Friday, November 12, 2004

Eugenics-Like Baby-Designing Proposed

Couples may get chance to design the 'ideal' IVF baby
By Alexandra Frean, Social Affairs Correspondent

COUPLES will be able to choose donated sperm or eggs to create their designer child, under proposals published by the fertility watchdog.

Characteristics such as height, eye colour and intelligence could be selected if women undergoing fertility treatment are given more freedom to pick the donated sperm, egg or embryo.

The controversial proposals are part of a public consultation launched yesterday by the Human Fertilisation and Embryology Authority (HFEA). But critics are concerned that the proposal could lead to more couples demanding “designer” babies and to parents having unrealistic expectations of the resulting children — a point accepted by the authority in its consultation document.

The practice of screening donors for desirable characteristics is widespread in the US, where couples can pay up to $25,000 to secure the right type of donor. In America, donors are routinely screened according for high intelligence, family medical history and physical traits such as height, weight and eye, skin and hair colours.

The British fertility watchdog insisted, however, that its proposals were aimed at ensuring that as many couples as possible receive treatment.

At present its guidelines state that clinics should offer donated sperm, eggs or embryos from donors who are a close physical match to the patients.

But, with 90 per cent of clinics reporting a shortage of donors, it is becoming increasingly difficult to make close matches, particularly for couples from minority ethnic groups, and waiting lists for treatment are stretching to two years. Experts expect the situation to get worse next April, when donors lose their right to anonymity.

“We shouldn’t be preventing someone from having treatment because they don’t have the physical characteristics that match the donors,” an HFEA spokeswoman said.

But Olivia Montuschi from the Donor Conception Network, which represents families of children conceived after sperm or egg donations, insisted that it was vital for children to share physical characteristics with their parents.

“If a child is significantly different in any way, either in physical characteristics or intellectual attainment, then it can make it harder for them to feel part of that family,” she said.

Elizabeth Wincott, chairman and founder of the Project Group on Assisted Reproduction, also opposed widening the scope for selection of donors. “As far as possible, selection should mirror the natural processes that occur in normal conception, except for specific medical reasons,” she said.

Suzi Leather, chair of the fertilisation authority, agreed that relaxing the rules on matching donors with patients could lead to a child who looked so different from the rest of the family that they had difficulty fitting in. “This is particularly important for families that do not want their donor conceived child to stand out,” she said, but she felt that might not be important to some parents — for example a single woman having treatment.

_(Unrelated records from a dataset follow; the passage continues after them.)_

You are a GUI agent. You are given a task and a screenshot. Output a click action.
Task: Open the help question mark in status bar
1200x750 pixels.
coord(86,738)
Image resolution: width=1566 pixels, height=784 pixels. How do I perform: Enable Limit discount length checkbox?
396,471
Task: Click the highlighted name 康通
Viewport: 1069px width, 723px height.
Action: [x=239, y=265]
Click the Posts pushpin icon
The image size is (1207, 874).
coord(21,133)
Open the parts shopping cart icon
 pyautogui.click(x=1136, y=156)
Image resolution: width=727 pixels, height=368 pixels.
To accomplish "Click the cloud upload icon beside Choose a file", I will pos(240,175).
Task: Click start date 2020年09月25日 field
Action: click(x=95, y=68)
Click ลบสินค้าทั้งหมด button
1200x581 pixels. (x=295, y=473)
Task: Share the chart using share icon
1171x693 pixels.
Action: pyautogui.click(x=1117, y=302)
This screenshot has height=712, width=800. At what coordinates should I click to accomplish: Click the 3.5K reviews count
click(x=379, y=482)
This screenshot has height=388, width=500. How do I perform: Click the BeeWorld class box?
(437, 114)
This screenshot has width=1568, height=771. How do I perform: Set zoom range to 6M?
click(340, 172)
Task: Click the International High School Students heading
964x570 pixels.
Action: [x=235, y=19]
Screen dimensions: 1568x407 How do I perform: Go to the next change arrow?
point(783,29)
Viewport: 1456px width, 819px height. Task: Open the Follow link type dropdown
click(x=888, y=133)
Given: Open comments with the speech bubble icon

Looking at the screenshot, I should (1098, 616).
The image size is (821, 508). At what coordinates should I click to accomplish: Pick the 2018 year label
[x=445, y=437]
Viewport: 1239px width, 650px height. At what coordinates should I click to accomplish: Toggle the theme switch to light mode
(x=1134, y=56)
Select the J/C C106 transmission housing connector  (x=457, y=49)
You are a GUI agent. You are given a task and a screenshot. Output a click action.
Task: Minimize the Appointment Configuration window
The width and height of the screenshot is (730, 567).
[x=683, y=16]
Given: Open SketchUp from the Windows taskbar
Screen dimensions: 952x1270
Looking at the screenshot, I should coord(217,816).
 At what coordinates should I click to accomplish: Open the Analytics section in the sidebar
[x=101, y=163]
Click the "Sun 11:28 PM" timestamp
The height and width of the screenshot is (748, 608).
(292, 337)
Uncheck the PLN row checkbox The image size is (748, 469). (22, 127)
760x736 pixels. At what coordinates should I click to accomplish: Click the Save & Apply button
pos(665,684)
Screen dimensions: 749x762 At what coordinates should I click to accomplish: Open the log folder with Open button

The authority is also considering relaxing the restrictions on the import of sperm, eggs and embryos from overseas to deal with the shortage of donors in Britain. A further proposal is to change the rules to allow payments. These could range from £50 for sperm donors to £1,000 for egg donors.

The consultation is part of its Sperm Egg and Embryo Donation Review, which has been prompted by plans to remove the anonymity of donors and the introduction of new EU rules on human tissue and cells.

More than 37,000 children have been born in Britain as a result of people donating sperm, eggs and embryos, but changes in the law and in public attitudes, meant a review of the rules on treatment was needed, Ms Leather said.

Proposals to pay donors were not intended to act as an inducement but to reflect the inconvenience experienced and the time donors sacrificed. At present sperm donors are paid £15 plus “reasonable expenses”. If that were increased, they could receive up to £2,500 since they are allowed to donate up to 50 times in a six-month period.

Payments for egg donors would be higher to reflect the increased inconvenience and the invasive nature of the procedure. Some clinics have suggested payment up to £1,000, while most favoured a figure between £300 and £500.

The payments would apply only to donations made in Britain. At present the only country from which Britain imports gametes is Denmark, which has a far better supply.

The consultation closes on February 4 next year.


Donors in the US are screened for the following attributes:

Intelligence, measured by school and university records
Family medical history
Mental state
Personal profiles and family backgrounds.
Physical traits — height, eye, skin and hair colour, weight.